PROBLEM: The listing below holds a line with "Identify the click" and a later line with "Dunnville Real Estate". Write out those two lines and every line between them, exactly, and nothing else.

PROVIDED MATERIAL:
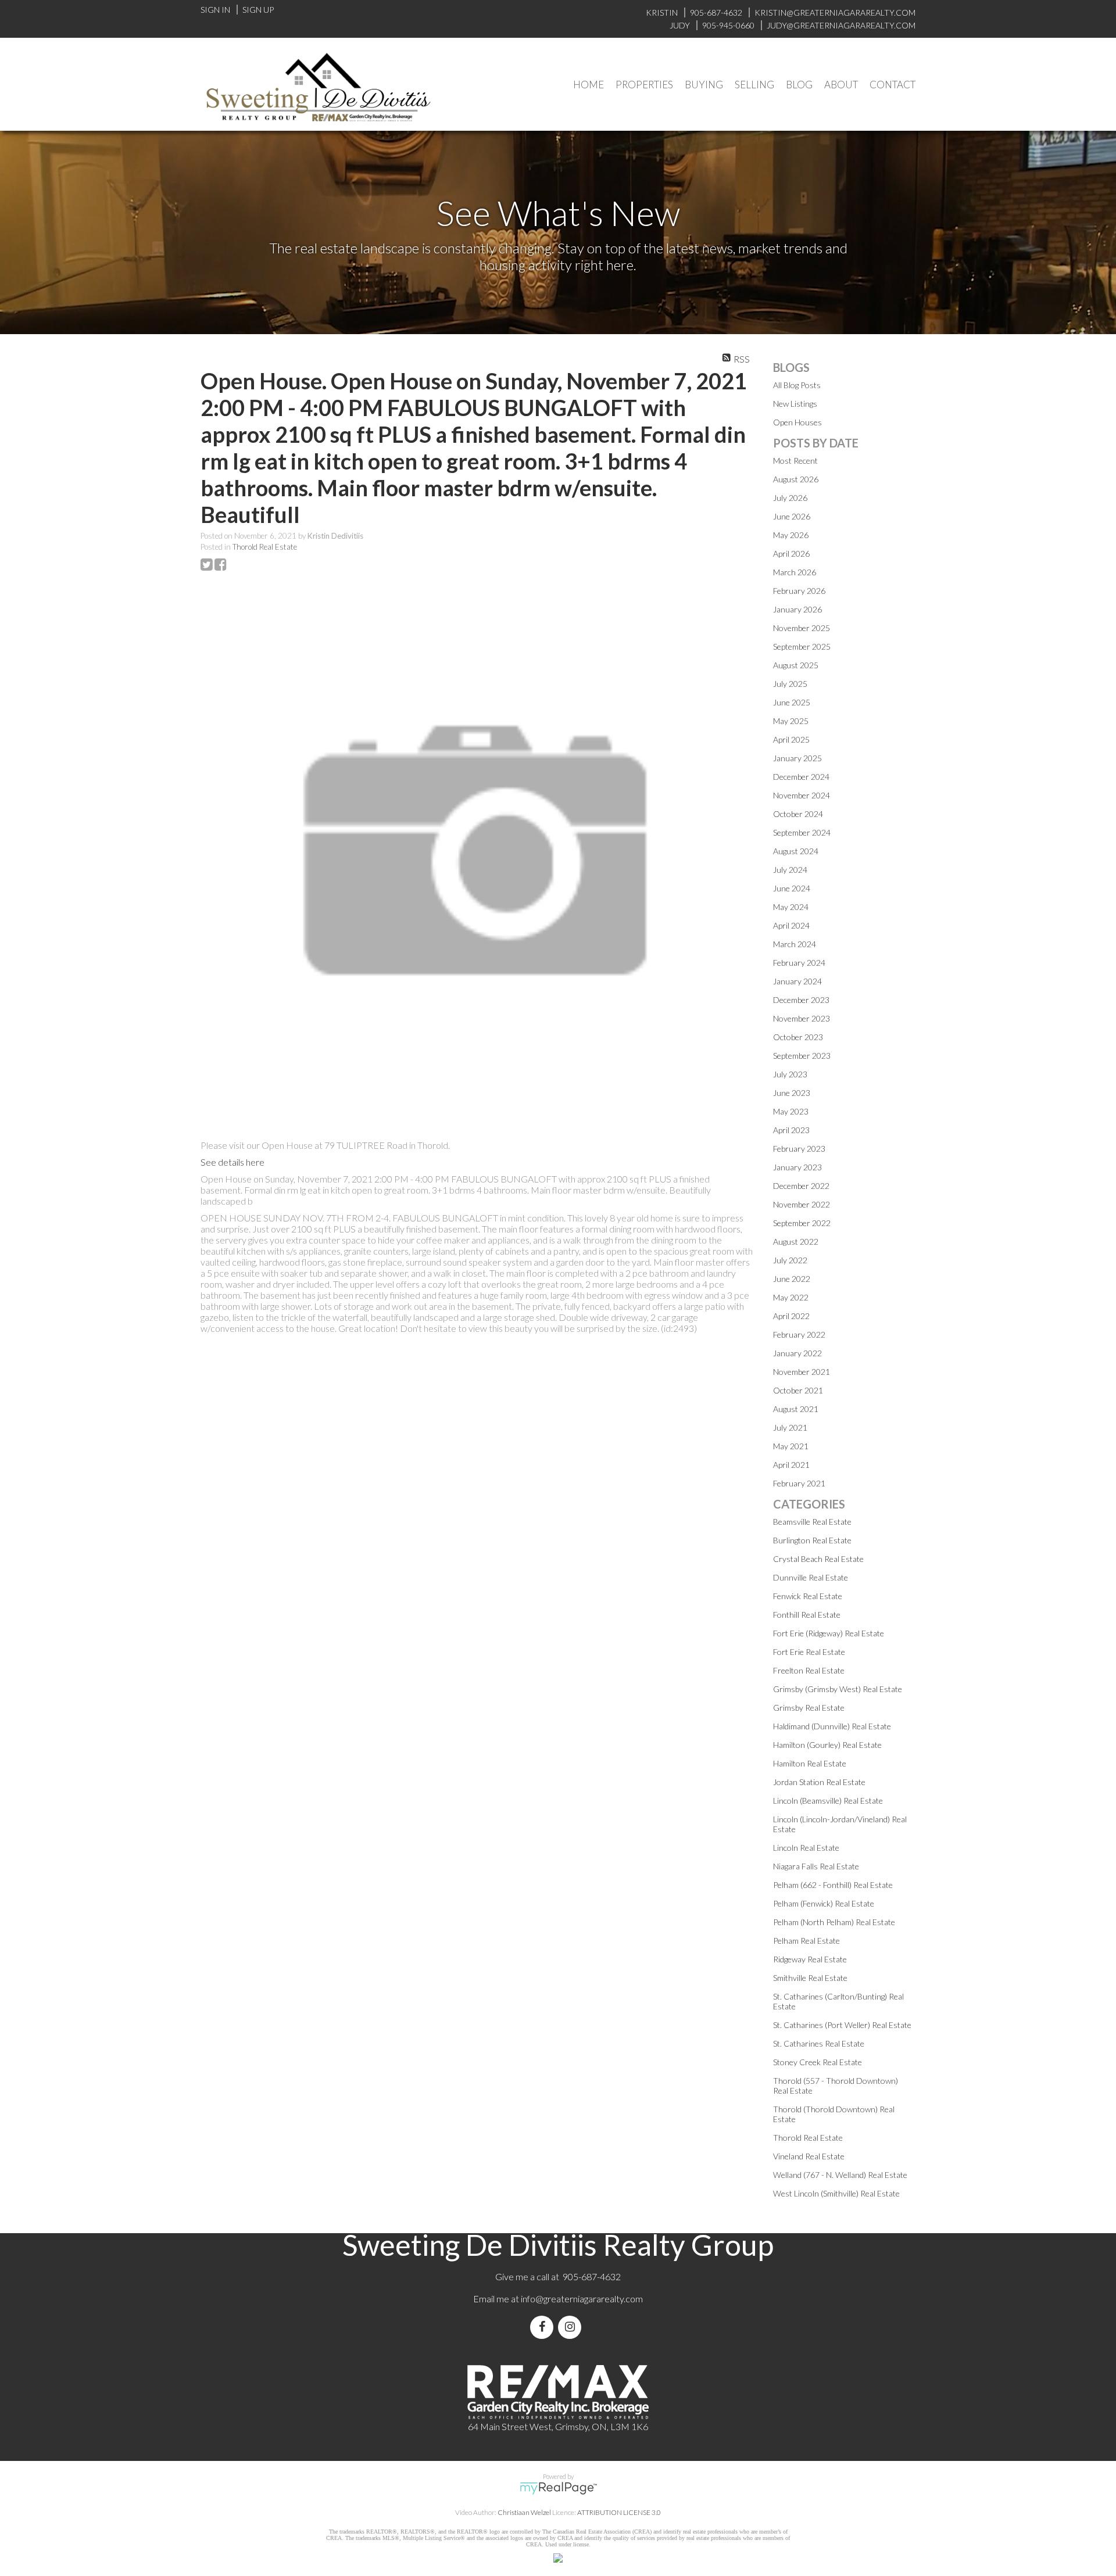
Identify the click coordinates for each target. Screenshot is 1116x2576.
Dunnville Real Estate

--

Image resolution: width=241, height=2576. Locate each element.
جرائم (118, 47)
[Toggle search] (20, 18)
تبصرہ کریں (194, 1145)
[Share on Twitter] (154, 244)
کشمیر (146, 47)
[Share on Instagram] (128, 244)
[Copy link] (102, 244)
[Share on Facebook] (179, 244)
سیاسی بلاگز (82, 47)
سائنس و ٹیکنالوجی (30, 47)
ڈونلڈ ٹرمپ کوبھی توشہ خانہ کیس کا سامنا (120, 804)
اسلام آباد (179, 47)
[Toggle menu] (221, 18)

WRITTEN SOLUTION:
Identify the click coordinates for each target. Screenshot is 1116x2576.
Dunnville Real Estate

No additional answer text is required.